(Records from a dataset)

((

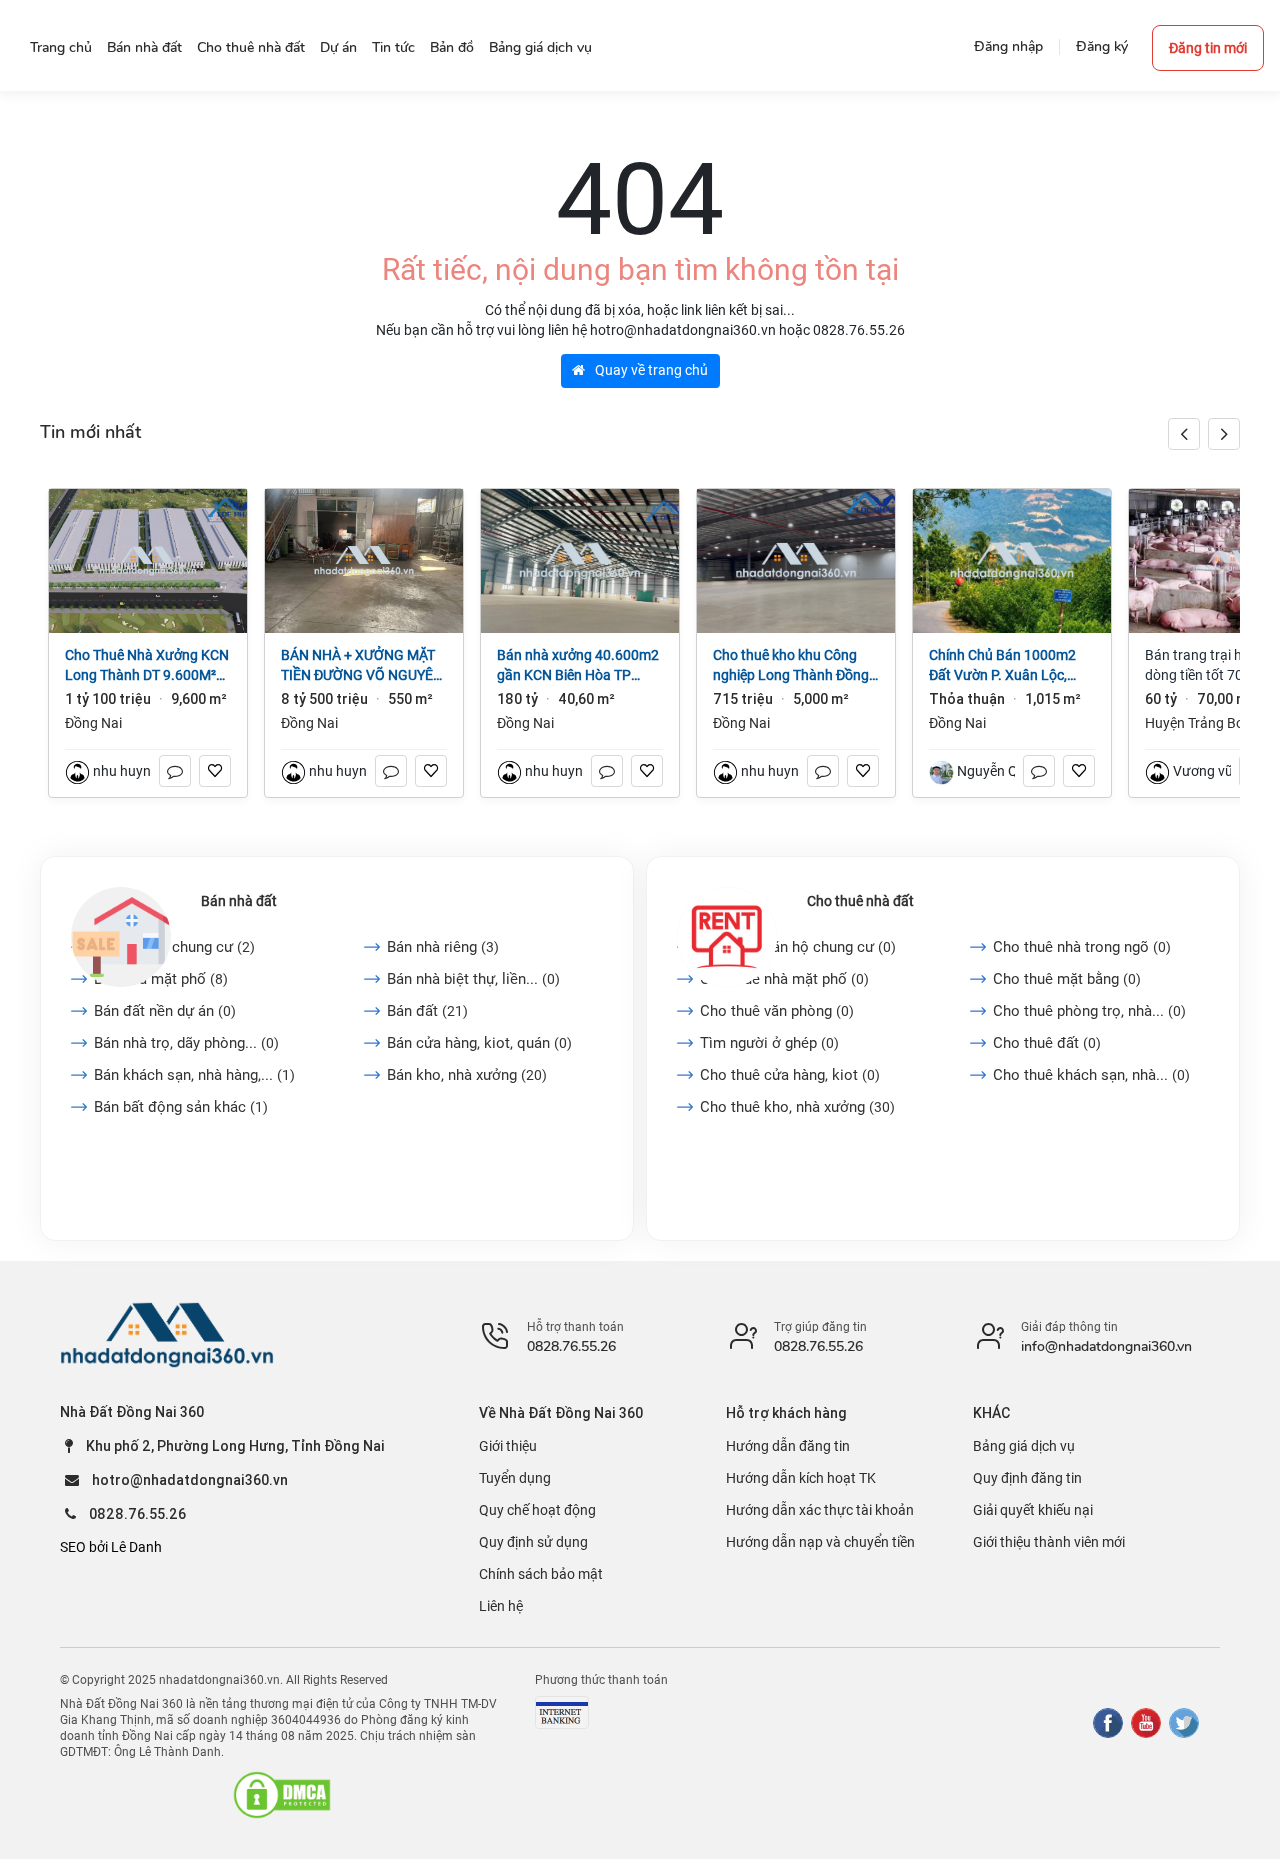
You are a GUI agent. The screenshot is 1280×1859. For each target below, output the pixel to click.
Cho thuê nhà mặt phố (784, 979)
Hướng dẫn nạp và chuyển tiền (820, 1542)
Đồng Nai (93, 723)
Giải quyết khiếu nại (1033, 1510)
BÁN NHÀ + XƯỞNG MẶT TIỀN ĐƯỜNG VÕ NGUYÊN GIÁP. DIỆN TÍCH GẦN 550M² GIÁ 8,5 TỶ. (362, 666)
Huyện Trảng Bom (1200, 723)
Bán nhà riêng (443, 947)
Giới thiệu (508, 1446)
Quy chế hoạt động (537, 1510)
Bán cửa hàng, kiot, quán (479, 1043)
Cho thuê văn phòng (777, 1011)
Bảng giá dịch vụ (1024, 1446)
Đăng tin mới (1208, 48)
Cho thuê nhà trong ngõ (1082, 947)
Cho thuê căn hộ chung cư (798, 947)
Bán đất (427, 1011)
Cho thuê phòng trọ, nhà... (1089, 1011)
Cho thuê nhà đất (860, 901)
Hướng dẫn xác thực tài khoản (820, 1510)
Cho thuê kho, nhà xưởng (797, 1107)
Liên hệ (501, 1606)
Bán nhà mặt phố (161, 979)
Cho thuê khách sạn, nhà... (1091, 1075)
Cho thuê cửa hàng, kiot (790, 1075)
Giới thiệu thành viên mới (1049, 1542)
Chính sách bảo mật (541, 1574)
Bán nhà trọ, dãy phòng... (186, 1043)
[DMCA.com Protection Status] (282, 1795)
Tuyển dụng (515, 1478)
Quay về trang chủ (650, 370)
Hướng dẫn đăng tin (788, 1446)
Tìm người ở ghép (769, 1043)
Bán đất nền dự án (165, 1011)
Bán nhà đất (239, 901)
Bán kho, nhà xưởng (467, 1075)
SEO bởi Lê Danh (111, 1547)
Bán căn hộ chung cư (174, 947)
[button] (1224, 434)
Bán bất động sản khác (181, 1107)
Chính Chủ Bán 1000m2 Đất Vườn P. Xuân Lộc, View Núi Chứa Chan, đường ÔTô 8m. (1002, 666)
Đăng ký (1102, 46)
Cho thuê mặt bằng (1067, 979)
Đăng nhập (1008, 46)
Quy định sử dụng (533, 1542)
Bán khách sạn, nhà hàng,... (194, 1075)
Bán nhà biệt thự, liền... (473, 979)
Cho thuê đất (1047, 1043)
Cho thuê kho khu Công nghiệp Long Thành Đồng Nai (791, 666)
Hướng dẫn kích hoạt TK (801, 1478)
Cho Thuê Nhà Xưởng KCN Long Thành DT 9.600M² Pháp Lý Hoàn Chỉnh (147, 666)
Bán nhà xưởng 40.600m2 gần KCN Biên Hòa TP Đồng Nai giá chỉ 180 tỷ (578, 666)
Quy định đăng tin (1027, 1478)
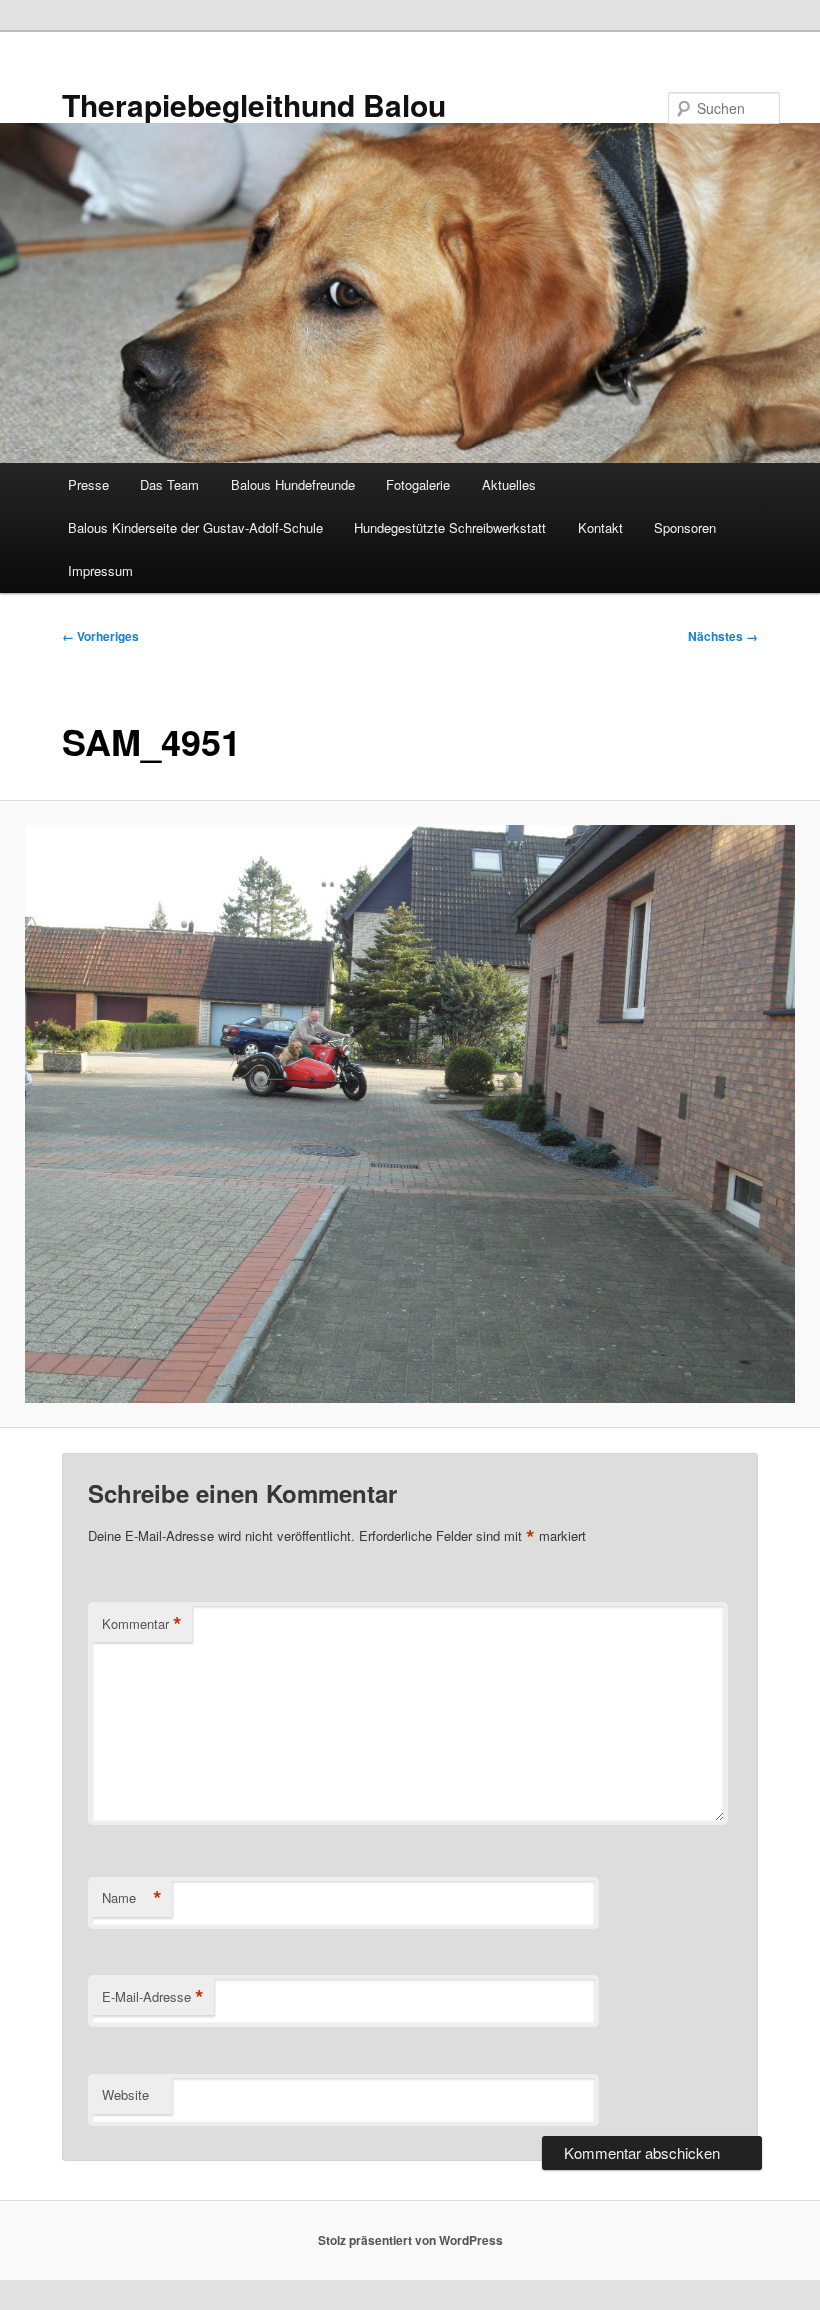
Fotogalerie (418, 484)
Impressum (100, 570)
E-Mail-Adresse (153, 1997)
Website (125, 2094)
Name (132, 1898)
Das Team (169, 484)
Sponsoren (685, 527)
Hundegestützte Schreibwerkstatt (450, 527)
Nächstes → (723, 636)
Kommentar (142, 1624)
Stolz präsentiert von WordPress (410, 2240)
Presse (88, 484)
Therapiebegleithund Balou (254, 104)
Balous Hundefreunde (293, 484)
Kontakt (600, 527)
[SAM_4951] (410, 1114)
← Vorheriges (100, 636)
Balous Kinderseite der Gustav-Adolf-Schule (195, 527)
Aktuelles (509, 484)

))

**What you have to do:** Give back the records above exactly. Pictures stay out.

**Solution to this task:**
You are a GUI agent. The screenshot is 1280×1859. For each target below, output the pixel to click.
Cho thuê nhà mặt phố (784, 979)
Hướng dẫn nạp và chuyển tiền (820, 1542)
Đồng Nai (93, 723)
Giải quyết khiếu nại (1033, 1510)
BÁN NHÀ + XƯỞNG MẶT TIỀN ĐƯỜNG VÕ NGUYÊN GIÁP. DIỆN TÍCH GẦN 550M² GIÁ 8,5 TỶ. (362, 666)
Huyện Trảng Bom (1200, 723)
Bán nhà riêng (443, 947)
Giới thiệu (508, 1446)
Quy chế hoạt động (537, 1510)
Bán cửa hàng, kiot, quán (479, 1043)
Cho thuê văn phòng (777, 1011)
Bảng giá dịch vụ (1024, 1446)
Đăng tin mới (1208, 48)
Cho thuê nhà trong ngõ (1082, 947)
Cho thuê căn hộ chung cư (798, 947)
Bán đất (427, 1011)
Cho thuê phòng trọ, nhà... (1089, 1011)
Cho thuê nhà đất (860, 901)
Hướng dẫn xác thực tài khoản (820, 1510)
Cho thuê kho, nhà xưởng (797, 1107)
Liên hệ (501, 1606)
Bán nhà mặt phố (161, 979)
Cho thuê khách sạn, nhà... (1091, 1075)
Cho thuê cửa hàng, kiot (790, 1075)
Giới thiệu thành viên mới (1049, 1542)
Chính sách bảo mật (541, 1574)
Bán nhà trọ, dãy phòng... (186, 1043)
[DMCA.com Protection Status] (282, 1795)
Tuyển dụng (515, 1478)
Quay về trang chủ (650, 370)
Hướng dẫn đăng tin (788, 1446)
Tìm người ở ghép (769, 1043)
Bán đất nền dự án (165, 1011)
Bán nhà đất (239, 901)
Bán kho, nhà xưởng (467, 1075)
SEO bởi Lê Danh (111, 1547)
Bán căn hộ chung cư (174, 947)
[button] (1224, 434)
Bán bất động sản khác (181, 1107)
Chính Chủ Bán 1000m2 Đất Vườn P. Xuân Lộc, View Núi Chứa Chan, đường ÔTô 8m. (1002, 666)
Đăng ký (1102, 46)
Cho thuê mặt bằng (1067, 979)
Đăng nhập (1008, 46)
Quy định sử dụng (533, 1542)
Bán khách sạn, nhà hàng,... (194, 1075)
Bán nhà biệt thự, liền... (473, 979)
Cho thuê đất (1047, 1043)
Cho thuê kho khu Công nghiệp Long Thành Đồng Nai (791, 666)
Hướng dẫn kích hoạt TK (801, 1478)
Cho Thuê Nhà Xưởng KCN Long Thành DT 9.600M² Pháp Lý Hoàn Chỉnh (147, 666)
Bán nhà xưởng 40.600m2 gần KCN Biên Hòa TP Đồng Nai giá chỉ 180 tỷ (578, 666)
Quy định đăng tin (1027, 1478)
Fotogalerie (418, 484)
Impressum (100, 570)
E-Mail-Adresse (153, 1997)
Website (125, 2094)
Name (132, 1898)
Das Team (169, 484)
Sponsoren (685, 527)
Hundegestützte Schreibwerkstatt (450, 527)
Nächstes → (723, 636)
Kommentar (142, 1624)
Stolz präsentiert von WordPress (410, 2240)
Presse (88, 484)
Therapiebegleithund Balou (254, 104)
Balous Hundefreunde (293, 484)
Kontakt (600, 527)
[SAM_4951] (410, 1114)
← Vorheriges (100, 636)
Balous Kinderseite der Gustav-Adolf-Schule (195, 527)
Aktuelles (509, 484)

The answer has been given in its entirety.